Arvon Foundation – Reflections on a TV Drama residential writing week

Hi There,

In the last week of February, for the first time, I tutored on an Arvon Foundation residential week at the beautiful Lumb Bank, Ted Hughes and Sylvia Plath’s old house on a steep Yorkshire hillside in Happy Valley land (Becky Cawood’s – and Sylvia Plath’s – graveyard is a 10 minute walk away at the top of the hill in the beautiful cobbled village of Heptonstall).

Arvon is an organisation that has been running for over 50 years, encouraging and inspiring countless writers in that time.

2 tutors and 14 writers. The initial introductions were fascinating, hearing about the lives and aims of this very particular group of writers; and with the intensity of being in this enclosed environment, I must admit there were moments in the first couple of days when I wondered a little what I’d signed up for.

The week was…challenging. It was hard work, barely a free moment and deprived of my creature comforts, of fat coca-cola and costa coffee machines, there were moments when I threatened to sulk. But part of its point is its isolation – I didn’t see a shop or a TV all week. Dinner and lunch were communal, around a magnificent, huge, wooden, dining room.  And the Lumb Bank setting is absolutely beautiful.

The course structure has been honed and developed over decades – and it shows. Gradually and steadily, as we all get to know something about each other and, in particular, the sensibility and agenda of each of the writers, what each of them is about, a strong sense of group endeavour, creative striving and mutual support develops – culminating in an inspiring final evening in which the writers each read from and share the work they have written during the week.

The intensity of the week is more than made up for by little moments of creative magic – those discussions that light a story spark; nosing into people’s private selves to unlock their real stories; of a lack of confidence that is challenged with positivity (one writer to another); the support they gave each other; and just the sheer range of human stories I heard – the conflict resolution expert and the people they have encountered, an overheard conversational line that becomes something this writer wants to explore in screen drama, tales of writers seeking out access to the marginalised stories they need to tell; having a peak into so many writer’s souls through their stories both real and invented – the man who lives a life in black; the man who guards his ill-gotten disabled parking space with fierce resolve; the woman who tutors child actors on film sets while living out of her car; the writer with issues in their past challenged to tell the stories they needed to tell. It was this story (and the connection between this fictional story and the personal story felt inspiring) that came across as one of the real creative leaps of the week. We were visited in mid-week by the wonderful (blind) writer Mandy Redvers-Rowe; and it was in conversation with her, a wide-ranging conversation around story and disability, that this writer vowed to make themselves (or someone very like them) the hero of their own story.

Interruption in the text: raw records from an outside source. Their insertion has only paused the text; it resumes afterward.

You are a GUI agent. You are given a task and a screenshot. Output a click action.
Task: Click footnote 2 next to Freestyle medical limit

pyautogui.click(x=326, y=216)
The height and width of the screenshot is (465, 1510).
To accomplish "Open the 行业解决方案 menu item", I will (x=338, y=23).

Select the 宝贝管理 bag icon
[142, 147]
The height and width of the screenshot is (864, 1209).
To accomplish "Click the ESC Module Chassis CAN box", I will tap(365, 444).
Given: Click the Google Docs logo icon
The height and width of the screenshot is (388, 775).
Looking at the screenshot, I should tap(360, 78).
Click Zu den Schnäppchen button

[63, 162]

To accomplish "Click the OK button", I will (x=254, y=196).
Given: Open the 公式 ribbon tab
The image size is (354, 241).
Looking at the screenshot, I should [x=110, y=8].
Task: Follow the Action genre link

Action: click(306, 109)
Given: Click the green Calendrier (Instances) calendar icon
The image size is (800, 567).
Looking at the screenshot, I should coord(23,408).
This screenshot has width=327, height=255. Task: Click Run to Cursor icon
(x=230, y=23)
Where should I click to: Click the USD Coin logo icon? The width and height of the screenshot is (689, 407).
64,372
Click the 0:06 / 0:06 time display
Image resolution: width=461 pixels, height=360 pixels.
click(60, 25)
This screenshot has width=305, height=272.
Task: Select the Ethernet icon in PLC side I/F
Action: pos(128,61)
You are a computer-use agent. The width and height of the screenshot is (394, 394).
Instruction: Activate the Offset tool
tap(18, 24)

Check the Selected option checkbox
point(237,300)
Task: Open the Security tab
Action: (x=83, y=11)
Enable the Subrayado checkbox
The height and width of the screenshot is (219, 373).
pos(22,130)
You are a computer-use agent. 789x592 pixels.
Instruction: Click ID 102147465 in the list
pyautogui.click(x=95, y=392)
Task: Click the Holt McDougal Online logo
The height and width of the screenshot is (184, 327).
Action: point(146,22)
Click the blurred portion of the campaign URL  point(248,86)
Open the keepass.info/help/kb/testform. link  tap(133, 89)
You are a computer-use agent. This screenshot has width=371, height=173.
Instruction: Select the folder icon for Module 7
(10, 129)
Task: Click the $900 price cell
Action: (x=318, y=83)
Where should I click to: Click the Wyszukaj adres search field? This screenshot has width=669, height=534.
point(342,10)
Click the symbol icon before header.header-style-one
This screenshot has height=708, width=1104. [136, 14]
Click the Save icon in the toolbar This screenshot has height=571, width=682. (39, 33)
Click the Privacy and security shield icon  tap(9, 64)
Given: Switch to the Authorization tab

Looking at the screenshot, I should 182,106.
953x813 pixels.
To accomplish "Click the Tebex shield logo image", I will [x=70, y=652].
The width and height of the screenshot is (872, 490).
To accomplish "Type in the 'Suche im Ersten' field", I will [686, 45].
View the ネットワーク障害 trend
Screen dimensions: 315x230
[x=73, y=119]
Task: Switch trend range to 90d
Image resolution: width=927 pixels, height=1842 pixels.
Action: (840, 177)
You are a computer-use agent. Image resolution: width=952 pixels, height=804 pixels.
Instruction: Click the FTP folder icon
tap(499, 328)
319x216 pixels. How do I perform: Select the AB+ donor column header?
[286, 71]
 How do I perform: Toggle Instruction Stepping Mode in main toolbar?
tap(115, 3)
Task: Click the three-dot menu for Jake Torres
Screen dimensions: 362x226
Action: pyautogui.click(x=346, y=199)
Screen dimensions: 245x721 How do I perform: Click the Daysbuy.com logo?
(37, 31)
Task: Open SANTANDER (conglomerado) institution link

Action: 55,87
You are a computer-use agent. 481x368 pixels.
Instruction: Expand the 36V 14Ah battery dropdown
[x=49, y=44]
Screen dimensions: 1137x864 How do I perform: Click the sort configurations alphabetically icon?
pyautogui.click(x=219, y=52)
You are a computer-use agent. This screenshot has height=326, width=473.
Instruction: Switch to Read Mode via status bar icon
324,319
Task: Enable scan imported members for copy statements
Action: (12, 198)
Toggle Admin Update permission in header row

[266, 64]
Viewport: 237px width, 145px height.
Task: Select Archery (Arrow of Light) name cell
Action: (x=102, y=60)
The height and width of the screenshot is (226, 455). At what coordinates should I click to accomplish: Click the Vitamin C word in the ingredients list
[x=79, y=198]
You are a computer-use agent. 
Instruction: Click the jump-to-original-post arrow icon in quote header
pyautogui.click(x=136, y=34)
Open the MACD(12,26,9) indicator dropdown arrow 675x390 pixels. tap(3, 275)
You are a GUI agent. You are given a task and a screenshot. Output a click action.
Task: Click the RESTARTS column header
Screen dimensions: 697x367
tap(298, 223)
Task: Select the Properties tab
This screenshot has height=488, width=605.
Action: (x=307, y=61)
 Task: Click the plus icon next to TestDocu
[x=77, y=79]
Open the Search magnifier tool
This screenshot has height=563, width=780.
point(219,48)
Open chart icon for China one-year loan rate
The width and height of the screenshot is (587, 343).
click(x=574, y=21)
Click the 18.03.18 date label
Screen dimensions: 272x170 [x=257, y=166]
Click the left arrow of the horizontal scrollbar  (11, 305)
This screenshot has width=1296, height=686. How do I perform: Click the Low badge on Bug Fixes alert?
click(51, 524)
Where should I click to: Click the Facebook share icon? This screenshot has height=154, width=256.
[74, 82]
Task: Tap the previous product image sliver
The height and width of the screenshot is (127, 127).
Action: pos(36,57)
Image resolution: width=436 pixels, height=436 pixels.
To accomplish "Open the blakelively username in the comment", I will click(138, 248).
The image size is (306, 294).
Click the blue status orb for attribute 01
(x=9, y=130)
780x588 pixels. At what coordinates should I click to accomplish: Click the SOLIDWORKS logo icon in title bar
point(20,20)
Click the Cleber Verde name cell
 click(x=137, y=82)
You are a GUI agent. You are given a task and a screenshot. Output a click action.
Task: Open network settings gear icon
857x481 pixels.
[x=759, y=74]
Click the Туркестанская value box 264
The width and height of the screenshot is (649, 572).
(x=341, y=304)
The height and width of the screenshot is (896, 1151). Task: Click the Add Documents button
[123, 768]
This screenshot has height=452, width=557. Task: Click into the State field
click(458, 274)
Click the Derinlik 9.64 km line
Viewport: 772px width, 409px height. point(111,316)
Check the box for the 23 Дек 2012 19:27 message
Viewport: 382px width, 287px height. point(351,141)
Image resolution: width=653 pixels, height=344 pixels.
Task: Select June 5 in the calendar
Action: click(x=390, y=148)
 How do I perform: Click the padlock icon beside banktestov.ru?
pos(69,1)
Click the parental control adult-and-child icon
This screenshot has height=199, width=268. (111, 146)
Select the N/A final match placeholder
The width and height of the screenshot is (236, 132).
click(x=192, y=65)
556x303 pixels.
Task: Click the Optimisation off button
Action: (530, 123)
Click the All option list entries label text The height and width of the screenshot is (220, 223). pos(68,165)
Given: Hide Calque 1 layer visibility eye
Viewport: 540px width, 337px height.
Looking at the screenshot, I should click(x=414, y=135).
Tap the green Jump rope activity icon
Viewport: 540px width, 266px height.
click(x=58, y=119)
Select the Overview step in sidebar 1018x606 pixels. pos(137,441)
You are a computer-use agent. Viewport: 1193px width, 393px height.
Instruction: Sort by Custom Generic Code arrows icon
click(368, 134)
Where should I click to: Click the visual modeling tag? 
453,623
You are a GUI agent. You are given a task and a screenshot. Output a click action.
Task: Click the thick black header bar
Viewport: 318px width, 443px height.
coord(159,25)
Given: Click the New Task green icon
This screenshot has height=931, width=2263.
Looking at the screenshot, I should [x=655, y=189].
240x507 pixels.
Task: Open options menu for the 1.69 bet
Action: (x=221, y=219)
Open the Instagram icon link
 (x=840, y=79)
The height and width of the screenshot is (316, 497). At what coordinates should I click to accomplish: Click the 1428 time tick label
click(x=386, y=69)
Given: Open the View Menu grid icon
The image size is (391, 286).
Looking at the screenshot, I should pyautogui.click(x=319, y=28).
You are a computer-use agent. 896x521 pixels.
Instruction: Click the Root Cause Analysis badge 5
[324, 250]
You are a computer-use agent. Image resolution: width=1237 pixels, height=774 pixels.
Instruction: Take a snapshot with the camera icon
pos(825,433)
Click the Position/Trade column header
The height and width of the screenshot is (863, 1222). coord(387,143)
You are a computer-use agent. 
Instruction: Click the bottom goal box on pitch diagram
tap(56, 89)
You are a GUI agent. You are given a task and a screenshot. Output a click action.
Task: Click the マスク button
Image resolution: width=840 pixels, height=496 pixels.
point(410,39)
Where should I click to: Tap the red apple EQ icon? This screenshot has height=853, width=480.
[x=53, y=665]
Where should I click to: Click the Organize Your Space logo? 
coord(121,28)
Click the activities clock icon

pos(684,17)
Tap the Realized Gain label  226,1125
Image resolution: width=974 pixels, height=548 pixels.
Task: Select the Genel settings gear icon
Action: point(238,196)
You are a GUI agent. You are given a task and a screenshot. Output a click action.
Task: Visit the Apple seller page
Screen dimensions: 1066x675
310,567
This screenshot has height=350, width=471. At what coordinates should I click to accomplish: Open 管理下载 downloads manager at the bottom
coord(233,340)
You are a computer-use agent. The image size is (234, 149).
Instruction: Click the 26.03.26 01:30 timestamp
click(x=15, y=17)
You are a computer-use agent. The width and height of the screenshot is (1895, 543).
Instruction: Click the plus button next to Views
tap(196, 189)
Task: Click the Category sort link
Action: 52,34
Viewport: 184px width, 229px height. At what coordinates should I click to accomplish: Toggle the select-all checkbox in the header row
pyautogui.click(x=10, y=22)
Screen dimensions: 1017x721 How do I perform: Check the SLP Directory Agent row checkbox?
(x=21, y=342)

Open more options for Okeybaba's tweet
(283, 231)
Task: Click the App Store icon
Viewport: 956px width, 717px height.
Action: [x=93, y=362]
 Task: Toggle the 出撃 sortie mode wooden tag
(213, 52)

This simple idea – becoming the hero of your own story – felt like a touchstone for stories of marginalised characters more widely.

So many of the ideas came to life not in the formal teaching sessions but over drinks and meals together – tales of quiet but undeniable racist hostility in rural England (not though in this particular corner of Yorkshire); of the heartbreak of a grandmother denied access to her granddaughter; a gothic story of family abuse and murder from a queer Cornish perspective; a story of thwarted London creatives against a hostile political backdrop; a story of a 12 year old suffering through the inadequacies of the care system, and so many more.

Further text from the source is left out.